▶ How to complete this task
Go through the listing beneath this task and return every line that carries the string "breadcrumb".

Information provided Start Marker

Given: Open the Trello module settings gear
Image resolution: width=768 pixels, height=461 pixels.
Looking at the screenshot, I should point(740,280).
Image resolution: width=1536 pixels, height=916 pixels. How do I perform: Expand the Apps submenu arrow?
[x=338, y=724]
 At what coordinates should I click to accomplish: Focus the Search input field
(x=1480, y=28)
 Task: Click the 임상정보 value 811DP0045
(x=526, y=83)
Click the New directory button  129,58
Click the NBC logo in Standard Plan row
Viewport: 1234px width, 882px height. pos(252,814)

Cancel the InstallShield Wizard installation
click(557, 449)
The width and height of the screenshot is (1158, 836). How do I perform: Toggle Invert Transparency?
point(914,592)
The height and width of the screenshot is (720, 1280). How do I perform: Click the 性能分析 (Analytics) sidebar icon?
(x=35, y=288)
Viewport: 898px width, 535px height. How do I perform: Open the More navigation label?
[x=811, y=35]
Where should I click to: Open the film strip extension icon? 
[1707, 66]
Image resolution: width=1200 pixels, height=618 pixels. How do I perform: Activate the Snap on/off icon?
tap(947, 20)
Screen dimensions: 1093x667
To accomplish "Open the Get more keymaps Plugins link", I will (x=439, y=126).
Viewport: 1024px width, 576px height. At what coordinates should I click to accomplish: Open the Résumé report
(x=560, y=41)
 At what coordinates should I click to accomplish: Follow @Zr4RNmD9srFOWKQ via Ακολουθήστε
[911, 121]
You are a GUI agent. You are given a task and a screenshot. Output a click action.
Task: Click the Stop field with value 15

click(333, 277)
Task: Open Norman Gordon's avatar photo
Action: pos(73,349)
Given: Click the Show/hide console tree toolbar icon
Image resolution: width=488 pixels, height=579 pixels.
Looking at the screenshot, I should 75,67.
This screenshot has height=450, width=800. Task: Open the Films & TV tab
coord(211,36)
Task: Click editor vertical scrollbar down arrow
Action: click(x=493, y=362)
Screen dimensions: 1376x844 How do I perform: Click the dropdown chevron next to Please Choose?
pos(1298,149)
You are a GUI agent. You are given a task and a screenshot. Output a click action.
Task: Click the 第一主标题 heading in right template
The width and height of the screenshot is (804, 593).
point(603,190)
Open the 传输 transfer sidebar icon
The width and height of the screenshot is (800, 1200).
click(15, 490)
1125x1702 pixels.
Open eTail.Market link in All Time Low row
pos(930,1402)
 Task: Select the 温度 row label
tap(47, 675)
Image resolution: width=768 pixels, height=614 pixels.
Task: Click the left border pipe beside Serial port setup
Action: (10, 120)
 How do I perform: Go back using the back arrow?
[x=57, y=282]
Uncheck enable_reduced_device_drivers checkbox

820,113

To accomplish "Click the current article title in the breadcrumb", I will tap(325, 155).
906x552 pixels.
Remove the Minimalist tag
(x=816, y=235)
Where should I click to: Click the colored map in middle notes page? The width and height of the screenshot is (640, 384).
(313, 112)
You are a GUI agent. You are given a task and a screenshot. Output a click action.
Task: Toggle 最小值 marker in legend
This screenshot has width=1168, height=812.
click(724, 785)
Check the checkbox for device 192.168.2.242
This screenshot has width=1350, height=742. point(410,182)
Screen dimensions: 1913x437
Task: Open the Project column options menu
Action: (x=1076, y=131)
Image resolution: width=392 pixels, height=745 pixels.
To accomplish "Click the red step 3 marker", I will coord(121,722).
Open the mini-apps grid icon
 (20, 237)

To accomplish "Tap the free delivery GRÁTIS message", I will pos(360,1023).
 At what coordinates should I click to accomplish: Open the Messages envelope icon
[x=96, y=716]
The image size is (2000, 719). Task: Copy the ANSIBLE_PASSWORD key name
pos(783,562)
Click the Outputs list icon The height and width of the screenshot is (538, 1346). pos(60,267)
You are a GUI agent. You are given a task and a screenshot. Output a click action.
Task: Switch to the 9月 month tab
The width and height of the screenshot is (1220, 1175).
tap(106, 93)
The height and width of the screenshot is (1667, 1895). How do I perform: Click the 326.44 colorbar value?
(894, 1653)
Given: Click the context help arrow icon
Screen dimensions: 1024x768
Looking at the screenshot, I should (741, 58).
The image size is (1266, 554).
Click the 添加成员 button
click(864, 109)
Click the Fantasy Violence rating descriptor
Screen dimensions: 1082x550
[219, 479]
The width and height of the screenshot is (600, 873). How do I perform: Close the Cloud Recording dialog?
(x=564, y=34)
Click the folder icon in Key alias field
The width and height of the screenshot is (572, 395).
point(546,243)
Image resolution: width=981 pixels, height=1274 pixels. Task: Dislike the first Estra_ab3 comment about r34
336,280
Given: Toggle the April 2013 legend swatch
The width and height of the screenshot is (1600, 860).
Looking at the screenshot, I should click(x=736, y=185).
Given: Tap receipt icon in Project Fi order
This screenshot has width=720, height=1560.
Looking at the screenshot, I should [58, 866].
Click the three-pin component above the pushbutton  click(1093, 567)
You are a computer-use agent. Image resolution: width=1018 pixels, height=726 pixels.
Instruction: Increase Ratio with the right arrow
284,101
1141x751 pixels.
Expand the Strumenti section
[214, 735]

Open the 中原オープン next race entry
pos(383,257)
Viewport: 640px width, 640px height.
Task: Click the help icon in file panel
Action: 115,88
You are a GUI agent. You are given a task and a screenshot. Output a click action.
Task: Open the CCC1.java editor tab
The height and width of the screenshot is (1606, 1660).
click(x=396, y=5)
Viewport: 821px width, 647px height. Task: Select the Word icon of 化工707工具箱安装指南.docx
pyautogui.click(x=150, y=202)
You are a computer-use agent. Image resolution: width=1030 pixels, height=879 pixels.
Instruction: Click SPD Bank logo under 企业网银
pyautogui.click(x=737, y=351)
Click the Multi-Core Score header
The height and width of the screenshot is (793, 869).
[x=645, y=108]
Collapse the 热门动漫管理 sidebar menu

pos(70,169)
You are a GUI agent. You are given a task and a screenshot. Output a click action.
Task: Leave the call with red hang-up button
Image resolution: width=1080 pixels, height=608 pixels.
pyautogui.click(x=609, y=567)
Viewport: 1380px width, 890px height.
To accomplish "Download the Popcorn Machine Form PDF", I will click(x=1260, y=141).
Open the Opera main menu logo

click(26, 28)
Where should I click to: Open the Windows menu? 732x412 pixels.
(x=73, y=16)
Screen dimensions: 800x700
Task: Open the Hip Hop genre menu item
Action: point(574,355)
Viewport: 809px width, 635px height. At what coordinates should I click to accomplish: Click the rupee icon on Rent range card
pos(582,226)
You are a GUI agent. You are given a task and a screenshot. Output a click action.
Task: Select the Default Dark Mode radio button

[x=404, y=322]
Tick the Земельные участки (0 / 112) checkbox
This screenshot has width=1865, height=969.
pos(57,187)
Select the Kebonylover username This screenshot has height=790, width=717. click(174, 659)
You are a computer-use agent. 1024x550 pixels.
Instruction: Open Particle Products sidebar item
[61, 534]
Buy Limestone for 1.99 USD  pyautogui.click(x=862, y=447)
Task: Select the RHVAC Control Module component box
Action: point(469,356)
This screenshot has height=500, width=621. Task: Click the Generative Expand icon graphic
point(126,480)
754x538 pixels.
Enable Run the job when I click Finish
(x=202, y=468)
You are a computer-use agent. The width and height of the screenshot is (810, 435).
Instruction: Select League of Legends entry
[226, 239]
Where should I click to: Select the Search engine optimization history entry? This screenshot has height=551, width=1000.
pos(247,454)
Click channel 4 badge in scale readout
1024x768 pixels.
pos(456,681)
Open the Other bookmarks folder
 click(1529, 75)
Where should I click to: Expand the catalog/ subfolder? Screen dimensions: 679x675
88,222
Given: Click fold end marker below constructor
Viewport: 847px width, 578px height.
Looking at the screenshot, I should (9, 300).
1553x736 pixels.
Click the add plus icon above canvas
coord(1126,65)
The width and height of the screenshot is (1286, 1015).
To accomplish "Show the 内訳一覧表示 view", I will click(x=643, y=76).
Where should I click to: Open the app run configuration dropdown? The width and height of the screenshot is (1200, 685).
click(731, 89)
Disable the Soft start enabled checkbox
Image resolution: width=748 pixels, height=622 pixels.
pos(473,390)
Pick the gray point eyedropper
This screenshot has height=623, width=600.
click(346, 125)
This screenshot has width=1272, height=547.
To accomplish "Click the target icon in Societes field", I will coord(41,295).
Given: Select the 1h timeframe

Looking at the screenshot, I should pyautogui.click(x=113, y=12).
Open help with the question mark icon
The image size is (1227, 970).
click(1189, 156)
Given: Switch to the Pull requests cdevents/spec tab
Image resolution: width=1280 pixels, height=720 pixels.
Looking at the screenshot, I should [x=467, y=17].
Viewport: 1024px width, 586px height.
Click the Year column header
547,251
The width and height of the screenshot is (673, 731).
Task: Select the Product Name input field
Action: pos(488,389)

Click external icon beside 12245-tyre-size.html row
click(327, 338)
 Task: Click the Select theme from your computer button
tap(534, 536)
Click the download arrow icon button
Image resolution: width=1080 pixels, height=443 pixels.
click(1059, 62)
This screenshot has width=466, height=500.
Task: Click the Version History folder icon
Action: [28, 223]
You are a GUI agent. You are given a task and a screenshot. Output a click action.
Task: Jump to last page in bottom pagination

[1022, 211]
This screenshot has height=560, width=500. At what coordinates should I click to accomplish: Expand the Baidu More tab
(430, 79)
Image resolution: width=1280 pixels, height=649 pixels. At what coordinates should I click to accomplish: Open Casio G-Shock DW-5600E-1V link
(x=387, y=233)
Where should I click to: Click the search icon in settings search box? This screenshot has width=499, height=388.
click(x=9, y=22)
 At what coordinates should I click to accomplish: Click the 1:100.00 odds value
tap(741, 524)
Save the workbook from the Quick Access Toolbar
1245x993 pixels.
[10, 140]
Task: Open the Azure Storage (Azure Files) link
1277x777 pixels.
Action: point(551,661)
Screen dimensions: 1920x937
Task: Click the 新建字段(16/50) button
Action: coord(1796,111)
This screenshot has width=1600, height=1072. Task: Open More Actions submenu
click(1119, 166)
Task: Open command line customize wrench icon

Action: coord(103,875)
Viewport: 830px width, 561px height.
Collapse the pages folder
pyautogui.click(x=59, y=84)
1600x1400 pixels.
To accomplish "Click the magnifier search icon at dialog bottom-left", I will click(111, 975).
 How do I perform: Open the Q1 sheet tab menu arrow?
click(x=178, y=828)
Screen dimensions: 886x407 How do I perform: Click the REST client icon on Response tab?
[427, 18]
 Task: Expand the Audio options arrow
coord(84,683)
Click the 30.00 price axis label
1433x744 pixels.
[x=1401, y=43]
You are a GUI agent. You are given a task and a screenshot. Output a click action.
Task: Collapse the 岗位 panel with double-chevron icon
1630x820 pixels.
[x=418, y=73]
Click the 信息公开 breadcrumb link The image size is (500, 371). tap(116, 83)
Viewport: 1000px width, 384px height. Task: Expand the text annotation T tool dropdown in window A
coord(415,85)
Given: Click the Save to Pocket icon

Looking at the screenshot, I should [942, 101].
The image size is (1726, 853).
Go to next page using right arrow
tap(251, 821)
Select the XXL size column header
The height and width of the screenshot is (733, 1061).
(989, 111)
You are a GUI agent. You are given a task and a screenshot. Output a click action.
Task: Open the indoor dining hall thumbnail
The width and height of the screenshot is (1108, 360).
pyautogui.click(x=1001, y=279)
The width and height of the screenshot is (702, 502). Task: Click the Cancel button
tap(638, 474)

Information provided End Marker

▶ Your response
To accomplish "Click the current article title in the breadcrumb", I will tap(325, 155).
Click the 信息公开 breadcrumb link The image size is (500, 371). tap(116, 83)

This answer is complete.